IIS 7 and Above
Configuration & Scripting
Last post May 21, 2020 02:23 AM by Jalpa Panchal
May 20, 2020 01:56 AM|Roemesh|LINK
I set TrustServerCertificate=false; Encrypt=True" in webconfig and using sql server TLS certificate getting error message
<add name="SQLConnectionString" providerName="System.Data.SqlClient" connectionString="Server=xxx;Database=xxx;User ID=xxxx;Password=xxx1;MultipleActiveResultSets=True;Use Encryption for Data=True; TrustServerCertificate=false; Encrypt=True" />
May 21, 2020 02:23 AM|Jalpa Panchal|LINK
When TrustServerCertificate is false and Encrypt is true, the server name (or IP address) in a SQL Server SSL certificate must exactly match the server name (or IP address) specified in the connection string. Otherwise, the connection attempt will fail.

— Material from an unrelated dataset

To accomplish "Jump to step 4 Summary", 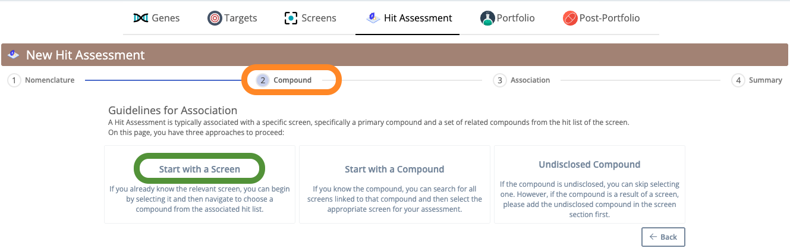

In other words, the only security check that's being done with the combination of "encrypt=true;trustservercertificate=false" is to see if the certificate hostname matches the hostname of the server you're trying to connect to.
trustservercertificate=false won't accept self-signed certificates so the certificate must still be signed by a known/trusted CA.
so to resolve the issue set the TrustServerCertificate=true.